FGL1-LAG3 axis impairs IL-10-Producing regulatory T cells associated with Systemic lupus erythematosus disease activity

BACKGROUND: Systemic Lupus Erythematosus (SLE) is a prototypic autoimmune disease, which is accompanied by liver damage. However, it remains unknown whether liver damage is associated with SLE progression. METHOD: ology: HepG2 and L-02 cells were stimulated with cytokines, and FGL1 mRNA and protein expression levels were determined using Real-time PCR and ELISA, respectively. Regulatory T cells (T(reg)) isolated from healthy individuals as well as patients with SLE and SLE and liver damage (SLE-LD) were cultured with autologous effector CD4(+)T cells in the presence of a functional antibody or isotype control. The expression levels of LAG3, CD25, PD-1, CXCR5, ICOS and OX40 were evaluated by flow cytometry. FGL1, IL-10, IL-17a and IL-21 levels in serum or culture supernatants were quantified by ELISA. RESULTS: Patients with SLE-LD exhibits higher disease activity indices and anti-dsDNA antibody levels.

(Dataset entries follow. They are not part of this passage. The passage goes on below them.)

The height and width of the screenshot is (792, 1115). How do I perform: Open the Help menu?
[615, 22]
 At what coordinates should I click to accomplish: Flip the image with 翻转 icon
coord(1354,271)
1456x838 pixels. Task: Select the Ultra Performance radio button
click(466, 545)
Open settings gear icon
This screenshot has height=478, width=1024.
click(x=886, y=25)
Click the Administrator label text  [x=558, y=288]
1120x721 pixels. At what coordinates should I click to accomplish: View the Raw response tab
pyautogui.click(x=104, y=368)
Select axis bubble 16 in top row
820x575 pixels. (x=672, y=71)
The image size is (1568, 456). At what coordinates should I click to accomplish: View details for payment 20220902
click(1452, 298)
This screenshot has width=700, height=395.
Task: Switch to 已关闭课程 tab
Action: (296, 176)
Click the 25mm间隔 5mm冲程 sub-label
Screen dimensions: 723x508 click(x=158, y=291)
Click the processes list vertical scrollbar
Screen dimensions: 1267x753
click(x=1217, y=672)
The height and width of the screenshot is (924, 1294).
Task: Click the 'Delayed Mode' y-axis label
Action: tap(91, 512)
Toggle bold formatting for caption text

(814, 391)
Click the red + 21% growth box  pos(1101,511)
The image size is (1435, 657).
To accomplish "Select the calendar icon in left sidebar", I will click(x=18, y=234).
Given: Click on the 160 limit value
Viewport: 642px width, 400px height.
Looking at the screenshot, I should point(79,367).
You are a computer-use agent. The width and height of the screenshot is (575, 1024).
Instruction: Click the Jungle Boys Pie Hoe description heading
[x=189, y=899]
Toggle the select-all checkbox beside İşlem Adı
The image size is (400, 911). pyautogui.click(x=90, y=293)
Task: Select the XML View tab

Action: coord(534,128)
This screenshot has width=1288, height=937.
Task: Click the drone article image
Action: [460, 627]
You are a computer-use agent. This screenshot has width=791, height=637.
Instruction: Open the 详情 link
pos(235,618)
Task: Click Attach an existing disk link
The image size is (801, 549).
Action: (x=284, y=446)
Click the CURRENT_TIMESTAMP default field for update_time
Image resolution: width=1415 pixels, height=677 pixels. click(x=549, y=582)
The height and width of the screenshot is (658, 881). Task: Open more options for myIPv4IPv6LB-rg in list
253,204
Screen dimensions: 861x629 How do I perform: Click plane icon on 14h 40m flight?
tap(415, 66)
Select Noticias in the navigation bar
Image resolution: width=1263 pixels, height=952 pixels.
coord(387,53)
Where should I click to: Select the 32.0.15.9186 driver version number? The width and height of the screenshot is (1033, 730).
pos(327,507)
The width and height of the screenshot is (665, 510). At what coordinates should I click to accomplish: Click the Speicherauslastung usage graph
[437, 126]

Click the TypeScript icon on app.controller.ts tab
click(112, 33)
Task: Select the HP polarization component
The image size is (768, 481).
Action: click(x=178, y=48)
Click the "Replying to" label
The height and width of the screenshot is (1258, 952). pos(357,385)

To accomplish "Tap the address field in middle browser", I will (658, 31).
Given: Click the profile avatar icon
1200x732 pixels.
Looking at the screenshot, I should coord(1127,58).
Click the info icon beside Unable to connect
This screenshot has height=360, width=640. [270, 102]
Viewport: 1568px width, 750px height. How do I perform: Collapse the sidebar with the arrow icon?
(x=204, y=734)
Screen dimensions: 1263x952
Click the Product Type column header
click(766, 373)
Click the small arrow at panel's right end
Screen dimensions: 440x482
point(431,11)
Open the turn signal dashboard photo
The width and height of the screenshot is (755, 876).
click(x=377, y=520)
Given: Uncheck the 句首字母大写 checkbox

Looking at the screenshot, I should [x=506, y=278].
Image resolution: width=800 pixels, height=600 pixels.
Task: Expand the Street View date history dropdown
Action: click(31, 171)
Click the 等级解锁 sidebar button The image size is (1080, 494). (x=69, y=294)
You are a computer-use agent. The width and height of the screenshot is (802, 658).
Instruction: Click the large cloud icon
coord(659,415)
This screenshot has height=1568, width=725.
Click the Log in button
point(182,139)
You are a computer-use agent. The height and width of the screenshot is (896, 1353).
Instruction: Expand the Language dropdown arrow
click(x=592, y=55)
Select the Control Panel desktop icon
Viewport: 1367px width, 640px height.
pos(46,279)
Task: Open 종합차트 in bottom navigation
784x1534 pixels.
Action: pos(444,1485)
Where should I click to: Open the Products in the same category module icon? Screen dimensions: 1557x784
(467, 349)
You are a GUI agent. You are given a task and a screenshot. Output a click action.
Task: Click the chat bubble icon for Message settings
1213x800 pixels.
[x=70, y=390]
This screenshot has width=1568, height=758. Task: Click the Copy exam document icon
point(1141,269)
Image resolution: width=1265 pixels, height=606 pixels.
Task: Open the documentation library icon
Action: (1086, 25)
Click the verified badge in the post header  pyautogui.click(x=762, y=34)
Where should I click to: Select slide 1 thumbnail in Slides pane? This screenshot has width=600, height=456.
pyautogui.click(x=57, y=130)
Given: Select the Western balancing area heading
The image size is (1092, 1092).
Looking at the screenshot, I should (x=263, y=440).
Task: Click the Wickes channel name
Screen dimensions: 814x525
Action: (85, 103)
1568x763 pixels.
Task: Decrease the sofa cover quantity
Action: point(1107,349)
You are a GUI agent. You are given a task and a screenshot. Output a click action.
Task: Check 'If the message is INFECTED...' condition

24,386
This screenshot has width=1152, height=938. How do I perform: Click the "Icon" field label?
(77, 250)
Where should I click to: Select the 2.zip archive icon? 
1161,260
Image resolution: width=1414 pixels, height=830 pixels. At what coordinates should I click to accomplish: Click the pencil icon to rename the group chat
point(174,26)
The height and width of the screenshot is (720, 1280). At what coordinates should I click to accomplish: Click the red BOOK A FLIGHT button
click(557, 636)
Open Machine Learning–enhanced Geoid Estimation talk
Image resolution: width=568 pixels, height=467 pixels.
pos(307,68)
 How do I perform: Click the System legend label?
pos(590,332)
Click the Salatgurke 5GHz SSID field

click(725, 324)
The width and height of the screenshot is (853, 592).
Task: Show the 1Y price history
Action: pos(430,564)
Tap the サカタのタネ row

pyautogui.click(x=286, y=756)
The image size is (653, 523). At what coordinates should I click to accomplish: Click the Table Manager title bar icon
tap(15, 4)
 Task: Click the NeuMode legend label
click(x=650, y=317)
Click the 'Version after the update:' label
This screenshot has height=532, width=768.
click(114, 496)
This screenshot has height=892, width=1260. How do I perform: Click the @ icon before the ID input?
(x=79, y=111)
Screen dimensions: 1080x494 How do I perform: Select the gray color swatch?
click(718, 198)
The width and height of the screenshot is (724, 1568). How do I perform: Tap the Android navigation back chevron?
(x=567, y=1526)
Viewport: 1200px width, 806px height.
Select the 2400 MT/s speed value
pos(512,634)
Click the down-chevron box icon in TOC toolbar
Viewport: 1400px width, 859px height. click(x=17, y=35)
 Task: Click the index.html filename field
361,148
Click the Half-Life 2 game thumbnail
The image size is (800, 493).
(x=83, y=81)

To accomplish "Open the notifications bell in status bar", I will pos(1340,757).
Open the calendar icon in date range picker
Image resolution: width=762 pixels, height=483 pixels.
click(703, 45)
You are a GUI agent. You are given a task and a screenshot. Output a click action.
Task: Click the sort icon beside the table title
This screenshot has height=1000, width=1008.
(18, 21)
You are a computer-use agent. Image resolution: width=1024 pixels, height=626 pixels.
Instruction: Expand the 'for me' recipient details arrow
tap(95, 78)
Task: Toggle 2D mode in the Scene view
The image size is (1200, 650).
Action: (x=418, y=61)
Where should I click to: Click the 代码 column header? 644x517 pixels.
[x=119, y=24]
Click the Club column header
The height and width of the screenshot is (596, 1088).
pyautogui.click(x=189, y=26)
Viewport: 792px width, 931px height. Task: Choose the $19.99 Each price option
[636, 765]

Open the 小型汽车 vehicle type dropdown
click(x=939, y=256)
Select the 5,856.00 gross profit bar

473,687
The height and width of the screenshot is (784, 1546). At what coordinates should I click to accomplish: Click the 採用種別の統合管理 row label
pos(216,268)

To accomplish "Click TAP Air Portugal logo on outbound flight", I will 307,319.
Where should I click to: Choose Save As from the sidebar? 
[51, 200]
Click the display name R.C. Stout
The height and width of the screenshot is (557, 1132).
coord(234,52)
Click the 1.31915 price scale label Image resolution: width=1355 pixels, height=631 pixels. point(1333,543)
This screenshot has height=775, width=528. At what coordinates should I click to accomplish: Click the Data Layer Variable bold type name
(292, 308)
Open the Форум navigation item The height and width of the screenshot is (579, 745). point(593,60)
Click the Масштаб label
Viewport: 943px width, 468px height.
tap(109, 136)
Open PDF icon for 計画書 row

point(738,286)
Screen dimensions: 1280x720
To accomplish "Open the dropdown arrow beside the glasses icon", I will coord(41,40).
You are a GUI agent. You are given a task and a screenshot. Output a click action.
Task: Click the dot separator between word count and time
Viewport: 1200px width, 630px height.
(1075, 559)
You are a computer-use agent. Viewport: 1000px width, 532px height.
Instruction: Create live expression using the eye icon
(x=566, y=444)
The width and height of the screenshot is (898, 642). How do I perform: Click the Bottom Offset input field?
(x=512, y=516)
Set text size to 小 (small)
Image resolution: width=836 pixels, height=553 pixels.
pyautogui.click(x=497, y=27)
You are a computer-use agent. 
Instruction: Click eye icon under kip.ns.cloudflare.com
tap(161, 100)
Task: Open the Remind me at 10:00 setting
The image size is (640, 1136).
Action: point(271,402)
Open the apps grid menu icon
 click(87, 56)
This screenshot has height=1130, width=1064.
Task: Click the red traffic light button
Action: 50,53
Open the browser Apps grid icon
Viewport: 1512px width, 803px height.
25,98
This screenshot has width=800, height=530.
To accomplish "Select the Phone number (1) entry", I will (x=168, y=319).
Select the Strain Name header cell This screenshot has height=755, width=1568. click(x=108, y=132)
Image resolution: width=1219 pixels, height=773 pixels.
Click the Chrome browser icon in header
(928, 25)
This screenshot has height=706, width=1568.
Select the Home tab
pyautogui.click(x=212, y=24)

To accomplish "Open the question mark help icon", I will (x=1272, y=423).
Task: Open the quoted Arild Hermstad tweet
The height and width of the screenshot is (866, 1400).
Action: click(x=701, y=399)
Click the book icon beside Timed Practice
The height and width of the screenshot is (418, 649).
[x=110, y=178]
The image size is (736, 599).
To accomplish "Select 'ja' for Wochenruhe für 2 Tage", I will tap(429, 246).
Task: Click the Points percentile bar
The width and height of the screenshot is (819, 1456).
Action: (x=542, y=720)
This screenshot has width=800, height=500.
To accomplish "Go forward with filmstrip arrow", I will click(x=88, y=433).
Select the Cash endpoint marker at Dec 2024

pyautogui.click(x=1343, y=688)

Importantly, fibrinogen-like protein 1 (FGL1), a key factor released from the injured liver, is up-regulated in patients with SLE-LD and is associated with disease activity. FGL1 expression is induced by the inflammatory cytokine IL-6 signaling in hepatocytes. Higher expression of the FGL1 receptor lymphocyte activation gene 3 (LAG3) is detected in T(reg) cells from patients with SLE-LD. The FGL1-LAG3 signaling axis inhibits T(reg) cell proliferation and impairs the suppressive activity of T(reg) cells by limiting IL-10 secretion. Furthermore, FGL1-LAG3 signaling promotes the production of pathogenic IL-17a and IL-21 by CD4(+)T cells by reducing IL-10 level produced by T(reg) in patients with SLE. CONCLUSIONS: The FGL1-LAG3 signal axis is a key mechanism that subverts the suppressive function of T(reg) cells. This may provide a new therapeutic target for SLE and SLE-induced liver damage.